We may not know art, but we know what we don’t like.
That would be influence-peddling based on a familial connection. And that goes particularly true when the family name is Biden and the patriarch is the President of the United States.
President Joe Biden’s son, Hunter, has dabbled in art over the years, but never had any formal training. In the past year he has become more committed to his new “profession” and inked an agreement with a New York art gallerist, Georges Berges, to sell some of his works on paper and canvas that will be priced at between $70,000 and $500,000 each when they go on sale next fall.
The budding young Biden’s first gallery showing has raised the hackles of both those in the art world and those concerned with government ethics. Some in the art world see the high prices for a first showing as unusual, if not outrageous.
Some experts in government ethics see it as an echo of Hunter Biden’s notoriety over his consulting work for a Ukrainian gas company and other business arrangements that appeared to capitalize on the Biden name while Joe Biden was vice-president.
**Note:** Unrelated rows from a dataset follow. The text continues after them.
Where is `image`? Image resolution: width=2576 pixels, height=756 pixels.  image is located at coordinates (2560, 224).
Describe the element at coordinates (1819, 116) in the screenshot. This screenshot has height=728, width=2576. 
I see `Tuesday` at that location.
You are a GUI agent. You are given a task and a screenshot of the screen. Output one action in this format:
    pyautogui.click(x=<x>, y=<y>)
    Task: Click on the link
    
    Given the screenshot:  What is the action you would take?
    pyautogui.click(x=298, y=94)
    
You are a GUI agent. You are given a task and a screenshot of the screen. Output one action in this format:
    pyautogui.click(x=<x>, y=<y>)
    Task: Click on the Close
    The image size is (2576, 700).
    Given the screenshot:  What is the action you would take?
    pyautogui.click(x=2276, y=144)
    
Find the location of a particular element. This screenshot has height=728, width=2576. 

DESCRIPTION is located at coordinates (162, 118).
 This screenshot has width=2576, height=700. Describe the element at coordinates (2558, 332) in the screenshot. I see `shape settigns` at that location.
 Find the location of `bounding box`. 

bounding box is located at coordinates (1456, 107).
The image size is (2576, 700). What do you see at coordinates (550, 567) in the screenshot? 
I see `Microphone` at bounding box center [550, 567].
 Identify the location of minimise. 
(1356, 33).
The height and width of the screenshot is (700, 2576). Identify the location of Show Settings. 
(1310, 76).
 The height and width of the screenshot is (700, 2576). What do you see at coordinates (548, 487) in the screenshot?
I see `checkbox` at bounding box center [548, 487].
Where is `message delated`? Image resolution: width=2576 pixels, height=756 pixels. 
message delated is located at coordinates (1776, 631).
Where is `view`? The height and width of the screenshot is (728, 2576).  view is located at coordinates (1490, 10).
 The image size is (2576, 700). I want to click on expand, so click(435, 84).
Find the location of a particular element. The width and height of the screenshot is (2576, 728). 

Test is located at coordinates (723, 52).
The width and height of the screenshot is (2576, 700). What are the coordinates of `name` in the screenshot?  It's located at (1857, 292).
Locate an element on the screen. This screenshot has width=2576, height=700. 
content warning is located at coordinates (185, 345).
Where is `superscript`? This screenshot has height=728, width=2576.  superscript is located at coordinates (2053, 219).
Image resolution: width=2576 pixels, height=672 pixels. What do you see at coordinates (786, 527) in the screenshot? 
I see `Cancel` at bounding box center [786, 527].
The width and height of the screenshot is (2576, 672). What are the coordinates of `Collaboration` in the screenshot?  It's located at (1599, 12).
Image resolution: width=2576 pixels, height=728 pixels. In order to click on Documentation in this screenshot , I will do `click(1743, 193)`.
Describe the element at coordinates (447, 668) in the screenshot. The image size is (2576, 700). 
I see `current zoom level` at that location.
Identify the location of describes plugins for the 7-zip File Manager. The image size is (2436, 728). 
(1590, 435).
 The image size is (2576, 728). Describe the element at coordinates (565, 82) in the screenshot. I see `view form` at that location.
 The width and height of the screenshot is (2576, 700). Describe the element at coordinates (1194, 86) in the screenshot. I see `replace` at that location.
The White House, in an attempt to dampen the fuss, said it would insulate the president from his son from ethical pitfalls with an arrangement that would toss out any art offers out of the norm. Plus, the gallerist “will not share information about buyers, or prospective buyers, including their identities, with Hunter Biden or the administration.”
Right. That will probably last as long as it takes a foreign leader or a businessman to pose in front of an original Biden work that cost a pretty penny just to — wink-wink — let the president know who his son’s friends are.
Hunter Biden may not be the first to trade on a president’s name — and, in fact, he is not the most outrageous. That honor likely would go to President Bill Clinton’s brother, Roger, who accepted $50,000 and a Rolex watch in 1999 from the children of Sicilian mobster Rosario Gambino, a convicted narcotics trafficker serving a 49-year sentence, in exchange for lobbying for a pardon. Gambino was included on a list of potential pardons, but didn’t get one. Roger, however, was granted a pardon for a 1985 cocaine trafficking conviction in January 2001 as his brother left office. Small wonder that Roger Clinton was given the code-name “Headache” by the Secret Service.
Hunter Biden’s art enterprise doesn’t fall in that category — at least not yet. It will be interesting to see what kind of prices Hunter’s pieces will bring at auction this fall.
One art critic, Sebastian Smee, a Pulitzer prize-winning art critic for the Washington Post, when asked by CNN whether Biden’s work was any good, aesthetically speaking, responded: “For me, not really.”
“Most great artists, whatever the style of art they make have been trying to make art all of their lives. They are fully devoted to what they do. To me, Biden seems a bit of a dabbler.”
Asked whose work Biden’s resembles, Smee responded: “A café painter. By which I mean, you see a certain kind of art in coffee shops, and some of it is OK and a lot of it is bad, and sometimes it’s surprisingly good. But you wouldn’t, unless you were related to the artist, spend more than $1,000 on it.”
We certainly hope a Hunter Biden original doesn’t show up on the walls in the Oval Office.